Music has always been an important part of the US state of Tennessee’s culture. The state is considered the country music capital of the US, and Nashville, the capital city of Tennessee, is known as “Music City.” The fourth largest city in the Southeastern US, it is home to America’s country music industry. Tennessee may be unique among US states in having not one but five official state songs. At present there is pending legislation to add three more to the list.
The first state song of Tennessee was “My Homeland Tennessee,” adopted by the state legislature in 1925. The lyrics to the song were written by Neil Grayson Taylor, and the music was composed by Roy Lamont Smith. The song speaks of the beauty of Tennessee in its “smiling valleys” and “purple hills.” The lyrics also talk about the love and loyalty of Tennesseans regarding their state. The song expresses pride in the famous citizens of “the State where Jackson sleeps,” a reference to Andrew Jackson, Tennessee’s first US Representative and later the seventh US president.
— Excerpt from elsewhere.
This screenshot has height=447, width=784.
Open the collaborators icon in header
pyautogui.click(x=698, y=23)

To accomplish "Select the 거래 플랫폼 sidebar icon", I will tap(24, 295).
Adopted in 1935, “When It’s Iris Time in Tennessee” became the next state song of Tennessee. It was written and composed by Willa Waid Newman. The song describes the beauty of Tennessee in spring while walking among its “deep tinted hills” when the Irises are blooming. The Iris is the state flower of Tennessee.
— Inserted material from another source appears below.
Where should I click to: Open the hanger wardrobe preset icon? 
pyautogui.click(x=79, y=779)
Also Tennessee’s official public school song, “My Tennessee” was made a state song in 1955. Written by Frances Hannah Tranum, a Tennessee native, the song recalls childhood memories of the natural beauty of the state and the courage of its citizens on behalf of justice. A verse of the song is devoted to the “battles fought and victories won,” that earned Tennessee the nickname “The Volunteer State” during the War of 1812. During that war, thousands of Tennesseans responded to the state's call for volunteer soldiers.
The song “Tennessee Waltz,” written by Redd Stewart and Pee Wee King in 1946, became a state song of Tennessee in 1965. The song was very popular throughout the 1950’s and was remade by noted American country music performers such as Patti Page. It is about someone who loses their sweetheart while the beloved dances with another to “the beautiful Tennessee Waltz.”
“Rocky Top,” written by Boudleaux and Felice Bryant, became the fifth official state song of Tennessee in 1986. The name most likely refers to bald mountain peaks in the Great Smoky Mountains, located on the border of Tennessee and the state of North Carolina. Rocky Top is still a very popular song in the US. With its lyrics about “moonshine” stills and a woman “Wild as a mink, but sweet as soda pop,” it celebrates the spirit of independence and self-reliance embodied in the rural mountain life of Tennessee.